Despite the frequency of seizure disorders in the human population, the genetic and physiological basis for these defects has been difficult to resolve. Although many genetic contributions to seizure susceptibility have been identified, these involve disparate biological processes, many of which are not neural specific. The large number and heterogeneous nature of the genes involved makes it difficult to understand the complex factors underlying the etiology of seizure disorders. Examining the effect known genetic mutations have on seizure susceptibility is one approach that may prove fruitful. This approach may be helpful in both understanding how different physiological processes affect seizure susceptibility and identifying novel therapeutic treatments. We review here factors contributing to seizure susceptibility in Drosophila, a genetically tractable system that provides a model for human seizure disorders. Seizure-like neuronal activities and behaviors in the fruit fly are described, as well as a set of mutations that exhibit features resembling some human epilepsies and render the fly sensitive to seizures. Especially interesting are descriptions of a novel class of mutations that are second-site mutations that act as seizure suppressors. These mutations revert epilepsy phenotypes back to the wild-type range of seizure susceptibility. The genes responsible for seizure suppression are cloned with the goal of identifying targets for lead compounds that may be developed into new antiepileptic drugs.

Fig. 1. Drosophila para^bss1mutant behavior

(A) Cartoon depicting stereotypic behavioral phenotype of para^bss1 flies subjected to a mechanical shock (10 s vortex = BANG): initial seizure-like behavior, followed by complete paralysis, then a tonic–clonic-like period that is unique to para^bss1 and not evident in other BS mutant genotypes. In the figure, one clonus-like event is depicted, but the number can vary, as can the duration of the period. The tonic–clonic-like period is followed by a recovery seizure and the fly then recovers. Not depicted is a quiescent period of variable duration often observed between the recovery seizure and recovery, as well as the refractory period during which flies are resistant to further seizures that occurs immediately following recovery. (B) For para^bss1/Y hemizygous males, recovery time from behavioral paralysis is substantially longer than for para^bss1/+ heterozygous females or for another BS mutant, eas^PC80/Y.
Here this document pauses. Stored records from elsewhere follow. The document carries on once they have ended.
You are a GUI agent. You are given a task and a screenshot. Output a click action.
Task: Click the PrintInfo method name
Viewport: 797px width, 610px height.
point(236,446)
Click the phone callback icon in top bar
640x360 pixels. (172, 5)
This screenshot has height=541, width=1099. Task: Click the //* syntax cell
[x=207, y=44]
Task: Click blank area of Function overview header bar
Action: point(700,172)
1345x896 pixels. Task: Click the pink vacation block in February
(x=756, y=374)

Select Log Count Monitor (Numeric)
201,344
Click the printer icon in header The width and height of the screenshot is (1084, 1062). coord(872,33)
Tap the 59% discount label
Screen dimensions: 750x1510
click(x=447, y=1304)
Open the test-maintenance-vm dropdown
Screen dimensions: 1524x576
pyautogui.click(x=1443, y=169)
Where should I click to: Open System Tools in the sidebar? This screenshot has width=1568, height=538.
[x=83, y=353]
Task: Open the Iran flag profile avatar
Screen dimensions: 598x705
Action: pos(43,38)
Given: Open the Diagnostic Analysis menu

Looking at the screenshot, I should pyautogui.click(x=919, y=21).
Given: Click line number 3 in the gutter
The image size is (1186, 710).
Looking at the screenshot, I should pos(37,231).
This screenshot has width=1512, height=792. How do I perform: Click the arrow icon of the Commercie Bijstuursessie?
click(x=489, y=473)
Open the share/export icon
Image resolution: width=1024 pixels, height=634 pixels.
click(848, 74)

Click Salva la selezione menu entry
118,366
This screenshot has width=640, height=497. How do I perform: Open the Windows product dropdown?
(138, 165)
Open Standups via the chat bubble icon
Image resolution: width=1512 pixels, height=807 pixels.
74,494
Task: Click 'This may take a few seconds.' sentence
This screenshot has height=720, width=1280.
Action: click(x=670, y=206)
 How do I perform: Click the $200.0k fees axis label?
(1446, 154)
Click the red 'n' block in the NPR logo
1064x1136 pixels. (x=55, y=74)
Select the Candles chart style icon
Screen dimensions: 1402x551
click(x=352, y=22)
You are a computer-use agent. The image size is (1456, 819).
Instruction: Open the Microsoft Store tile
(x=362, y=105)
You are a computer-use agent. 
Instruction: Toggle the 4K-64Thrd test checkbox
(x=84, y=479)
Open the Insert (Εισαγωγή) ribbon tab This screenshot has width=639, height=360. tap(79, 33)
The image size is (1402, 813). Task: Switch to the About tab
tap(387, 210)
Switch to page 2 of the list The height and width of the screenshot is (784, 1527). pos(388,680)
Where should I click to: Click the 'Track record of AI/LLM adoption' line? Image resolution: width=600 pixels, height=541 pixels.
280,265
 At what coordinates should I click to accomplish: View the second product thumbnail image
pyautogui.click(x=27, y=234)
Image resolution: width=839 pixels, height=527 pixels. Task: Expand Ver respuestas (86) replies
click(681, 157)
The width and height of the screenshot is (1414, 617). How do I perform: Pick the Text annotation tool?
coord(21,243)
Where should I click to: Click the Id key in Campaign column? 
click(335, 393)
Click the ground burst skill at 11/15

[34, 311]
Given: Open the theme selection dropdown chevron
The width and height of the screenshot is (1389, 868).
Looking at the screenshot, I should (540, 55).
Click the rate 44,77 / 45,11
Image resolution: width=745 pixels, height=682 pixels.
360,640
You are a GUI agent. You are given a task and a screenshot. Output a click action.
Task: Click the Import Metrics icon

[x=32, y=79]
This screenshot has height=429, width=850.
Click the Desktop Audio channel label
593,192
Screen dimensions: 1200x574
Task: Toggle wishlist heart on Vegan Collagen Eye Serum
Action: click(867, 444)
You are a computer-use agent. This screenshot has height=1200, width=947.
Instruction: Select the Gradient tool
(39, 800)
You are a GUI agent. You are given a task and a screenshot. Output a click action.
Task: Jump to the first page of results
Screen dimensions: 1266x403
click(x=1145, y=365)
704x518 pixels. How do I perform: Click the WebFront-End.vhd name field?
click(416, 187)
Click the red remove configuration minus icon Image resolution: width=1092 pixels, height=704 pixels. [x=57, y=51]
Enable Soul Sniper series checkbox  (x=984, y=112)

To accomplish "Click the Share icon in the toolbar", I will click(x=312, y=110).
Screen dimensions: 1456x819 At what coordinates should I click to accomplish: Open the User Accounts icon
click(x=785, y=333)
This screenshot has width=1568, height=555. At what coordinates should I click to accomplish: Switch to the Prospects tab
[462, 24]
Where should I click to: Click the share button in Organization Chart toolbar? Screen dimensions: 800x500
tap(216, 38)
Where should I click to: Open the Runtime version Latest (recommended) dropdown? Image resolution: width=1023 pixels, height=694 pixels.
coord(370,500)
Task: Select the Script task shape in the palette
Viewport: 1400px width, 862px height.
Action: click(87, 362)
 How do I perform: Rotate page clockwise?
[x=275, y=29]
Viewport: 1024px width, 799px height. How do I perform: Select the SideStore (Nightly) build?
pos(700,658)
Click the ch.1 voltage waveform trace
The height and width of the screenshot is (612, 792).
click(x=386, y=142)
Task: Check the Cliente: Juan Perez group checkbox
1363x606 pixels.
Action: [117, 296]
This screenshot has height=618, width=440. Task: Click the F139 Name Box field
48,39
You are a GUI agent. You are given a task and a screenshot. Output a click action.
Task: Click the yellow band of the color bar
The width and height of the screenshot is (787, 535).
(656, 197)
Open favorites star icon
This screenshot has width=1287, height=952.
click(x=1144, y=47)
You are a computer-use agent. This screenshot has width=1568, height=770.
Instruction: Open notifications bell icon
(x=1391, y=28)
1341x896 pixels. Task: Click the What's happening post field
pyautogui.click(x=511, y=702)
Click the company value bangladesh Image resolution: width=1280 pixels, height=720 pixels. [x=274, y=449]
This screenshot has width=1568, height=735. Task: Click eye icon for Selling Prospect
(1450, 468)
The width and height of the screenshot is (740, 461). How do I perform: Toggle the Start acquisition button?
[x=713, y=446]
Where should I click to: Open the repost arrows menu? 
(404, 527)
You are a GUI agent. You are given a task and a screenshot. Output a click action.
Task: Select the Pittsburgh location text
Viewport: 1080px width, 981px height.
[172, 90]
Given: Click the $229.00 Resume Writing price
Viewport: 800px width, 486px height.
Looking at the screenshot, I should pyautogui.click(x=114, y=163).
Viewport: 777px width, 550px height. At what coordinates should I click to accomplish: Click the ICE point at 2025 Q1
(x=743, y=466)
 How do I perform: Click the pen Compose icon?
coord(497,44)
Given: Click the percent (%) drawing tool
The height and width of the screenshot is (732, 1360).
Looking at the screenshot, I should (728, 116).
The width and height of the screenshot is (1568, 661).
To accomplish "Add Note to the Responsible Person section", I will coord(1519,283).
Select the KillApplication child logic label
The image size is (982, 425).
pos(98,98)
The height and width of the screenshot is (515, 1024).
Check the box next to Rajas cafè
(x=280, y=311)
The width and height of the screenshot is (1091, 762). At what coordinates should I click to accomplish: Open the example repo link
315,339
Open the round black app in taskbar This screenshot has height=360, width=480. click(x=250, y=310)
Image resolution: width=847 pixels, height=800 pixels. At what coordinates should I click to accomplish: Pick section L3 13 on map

Fig. 2. The BS mutantsdais more susceptible to seizures than wild type, and therefore has a lower seizure threshold

(A) seizure-like activity (initial seizure) is elicited in a para^bss1 fly by a high-frequency stimulus of low strength (4 V) and displayed at a high sweep speed. (B) A low-voltage high-frequency (HF) stimulus of 8 V fails to elicit a seizure in a wild-type Canton-Special (CS) fly because the stimulus is below the seizure threshold. Following the HF stimulus artifact, there is no seizure activity observed in this recording displayed at a high sweep speed. Note also that there is no period of synaptic failure and single-pulse stimulation of the giant fiber (GF) (0.5 Hz) continues to evoke dorsal longitudinal muscle (DLM) potentials. Two such effective single-pulse stimuli are depicted in this trace; each was effective in evoking a DLM potential. (C) Seizure-like activity is elicited in a wild-type CS fly by a high-voltage HF stimulus (32 V), which is above the threshold for seizure. The seizure in this recording begins within the large stimulus artifact and is displayed at a high sweep speed. Vertical calibration bar is 20 mV. Horizontal calibration bar is 300 ms. Adapted from Kuebler et al., 2001.

Fig. 3. Complex seizure-like electrophysiology phenotypes in para^bss1 mutants

(A) Electrical recording of seizure-like neuronal activity and synaptic failure in a para^bss1/Y animal subjected to a 4-V high-frequency electrical stimulus (HFS), as well as single-pulse stimuli to trigger the giant fiber circuit, allowing assessment of synaptic function (giant fiber response, GFR). Following an initial seizure (IS) is a period of synaptic failure within which GF stimulation fails to evoke a response (SF^1–5), unlike that seen prior to the seizure. As depicted, during the period of synaptic failure, spontaneous secondary seizures are observed (SS^1–4). Although in this trace four secondary seizures are observed, the number is variable. A final recovery seizure (RS) is observed, and shortly thereafter, GF system transmission is restored (response recovery, RR). (B) Initial seizure and secondary seizures at higher sweep speed. (C) Recovery seizure at higher sweep speed. Calibration bar is 20 mV, 10 s in (A), 20 mV, 1.5 s in (B) and (C).